[Start Text block]

Some connection testing last night showed promising results. I was able to successfully load up more than 900 connections in to libwebsock2 in less than one second. The trick with libevent is not to do an event base per connection, as I've seen other multithreaded examples doing, but instead, to have multiple event bases and distribute the connections across them. One event base is used to handle incoming connections, and the connections are then passed off to the scheduler where they're handled from there and assigned to an event base based on most readily available. Each event base is technically capable of thousands of connections. The amount of event bases can be customized.

The scheduler has been written in such a way that when passing a job wrapper to it, you only need to assign the type on the wrapper and the scheduler will determine which agent to send it to. Currently, the wrapper for one job may be reused and passed around to complete multiple jobs before being free'd. I still have not implemented the dynamic pre-allocation of wrappers in advance because I've been concentrating on refactoring the scheduler code to clean it up, simplify it and enhance functionality.

This is just an update so people realize that I am still working on it, and it is making progress.

JonnyWhatshisface avatar Dec 23 '15 06:12 JonnyWhatshisface

I was hoping to get this out before Christmas, but I hit a few things that I really want in the release that I'm patching in and testing.

I've added the ability to tie the headers sent on the connection to each client state. One may question why, but I'll give you a good reason: I needed it. I'm currently working on a site that's using libwebsock on its back end, and it is partially PHP driven. I need to be able to pull the Cookies in to my websocket server, and I figured that if I have a need for that? There's no doubt someone else may. Then I realized others may just want access to the headers, period. So, with each connection, the headers can be stored. This is optional (ctx->keepheaders = 1 to enable, and they'll be in state->headers).

[End Text block]

[Prompt a]:
Answer these questions about the libwebsock update:
(i) How many connections were loaded into libwebsock2 in less than one second?
(ii) What does a job wrapper need to have assigned so the scheduler can determine which agent to send it to?
(iii) Once header storage is enabled, where are the headers kept?
The entries that follow are unrelated to the libwebsock update.

[Start Items]

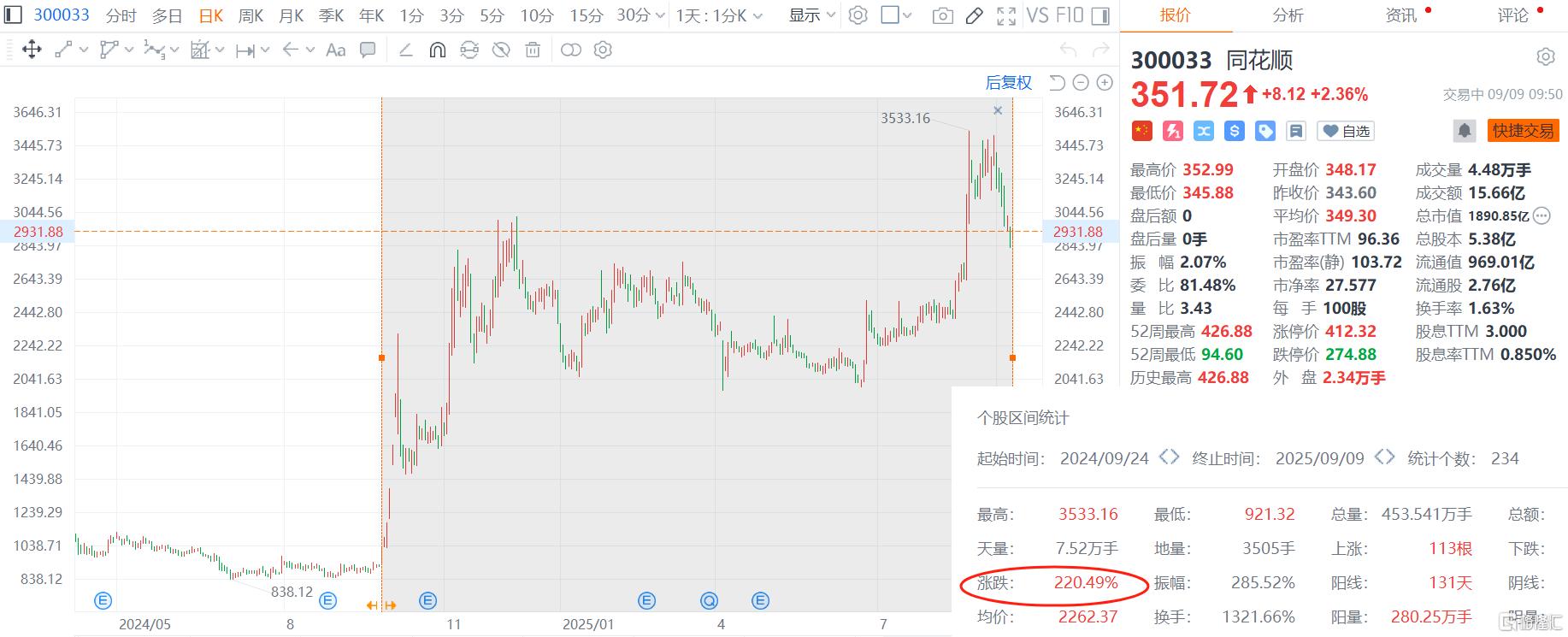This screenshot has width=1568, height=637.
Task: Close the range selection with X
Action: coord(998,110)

[End Items]
[Start Items]

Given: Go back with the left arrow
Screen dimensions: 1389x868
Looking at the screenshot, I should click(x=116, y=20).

[End Items]

[Prompt b]: Select every line of the entries that contains the string "with". Case counts.

[Task output a]:
(i) More than 900.
(ii) Its type.
(iii) In state->headers.

[Task output b]:
Task: Close the range selection with X
Given: Go back with the left arrow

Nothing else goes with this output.